Question
Hi Julia
Noel Whittaker suggested I contact you.
My husband and I bought an investment property in Toowoomba, Feb 2008. Interest rates on way up, so took out fixed P&I loan at 8.29% over 4 years. F/nightly repayments of $725. Loan balance now $183K. Tenanted at $220 per week till July 2009 (tenant often in arrears). Considering selling or re-financing. Either way bank advise @$20K economic cost early pay out fee applies. Decision to sell or keep depends on ATO treatment of loan pay out fee. Want to know we are not just handing over $20K to a bank if no tax or other benefit for us.
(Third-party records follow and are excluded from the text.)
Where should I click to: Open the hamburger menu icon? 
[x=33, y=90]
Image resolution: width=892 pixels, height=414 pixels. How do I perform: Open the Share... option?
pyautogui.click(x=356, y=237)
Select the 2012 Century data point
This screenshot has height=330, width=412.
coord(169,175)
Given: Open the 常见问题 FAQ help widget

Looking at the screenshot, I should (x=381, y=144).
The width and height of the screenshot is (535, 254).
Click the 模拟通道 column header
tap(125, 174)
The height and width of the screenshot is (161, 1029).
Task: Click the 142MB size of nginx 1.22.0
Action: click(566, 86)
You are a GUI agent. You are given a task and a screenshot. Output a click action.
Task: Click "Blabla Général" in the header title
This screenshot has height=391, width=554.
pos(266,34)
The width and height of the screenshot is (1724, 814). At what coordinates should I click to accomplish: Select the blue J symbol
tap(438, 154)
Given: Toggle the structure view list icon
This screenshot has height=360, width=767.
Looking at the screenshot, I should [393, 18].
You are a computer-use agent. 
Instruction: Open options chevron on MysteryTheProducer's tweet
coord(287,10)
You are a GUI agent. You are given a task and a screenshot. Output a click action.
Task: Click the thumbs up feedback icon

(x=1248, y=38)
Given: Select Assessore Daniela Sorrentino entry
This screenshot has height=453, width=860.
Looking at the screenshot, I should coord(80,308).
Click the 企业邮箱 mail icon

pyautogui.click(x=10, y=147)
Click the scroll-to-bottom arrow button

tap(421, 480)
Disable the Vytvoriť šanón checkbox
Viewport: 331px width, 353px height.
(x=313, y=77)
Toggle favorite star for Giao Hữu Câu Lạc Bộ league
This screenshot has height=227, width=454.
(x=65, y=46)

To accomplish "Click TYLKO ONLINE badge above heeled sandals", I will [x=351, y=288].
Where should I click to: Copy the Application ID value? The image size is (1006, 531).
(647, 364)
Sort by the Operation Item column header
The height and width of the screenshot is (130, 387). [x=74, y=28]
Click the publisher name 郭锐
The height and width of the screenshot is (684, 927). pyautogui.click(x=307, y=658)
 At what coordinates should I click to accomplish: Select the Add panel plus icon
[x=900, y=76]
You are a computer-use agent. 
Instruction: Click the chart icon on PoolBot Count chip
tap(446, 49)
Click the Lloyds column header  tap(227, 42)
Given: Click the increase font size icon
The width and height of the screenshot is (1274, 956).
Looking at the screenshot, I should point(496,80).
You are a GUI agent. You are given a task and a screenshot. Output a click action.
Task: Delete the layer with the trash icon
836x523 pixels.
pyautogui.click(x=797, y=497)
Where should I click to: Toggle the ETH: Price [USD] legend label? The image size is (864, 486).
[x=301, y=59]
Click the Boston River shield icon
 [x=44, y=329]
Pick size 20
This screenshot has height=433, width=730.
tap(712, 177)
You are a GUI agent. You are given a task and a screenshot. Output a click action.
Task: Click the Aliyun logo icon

Please advise, if we sell is the full $20K able to be deducted from profit made (if any) to reduce the amount of tax payable? If we keep the house and re-finance, percentage rate @3% lower, but new loan would need to include the $20k i.e. $203K. Can any of the $20K be claimed in this situation? Does the property need to continue to be rented out for a claim to be made? Hope this makes sense.
Appreciate your feedback
Kind regards
Lauren Mellifont
Answer
Lauren,
Certainly the break costs to refinance the loan would be tax deductible because they would reduce future expenses on the rental property. For this reason it is better that you refinance while it is tenanted and before you make any decision to sell the property. The whole $20k will be deductible against your rental income in the year you incur it. The interest on the money you borrow to finance the $20k will also be deductible but only while the property is used to produce income.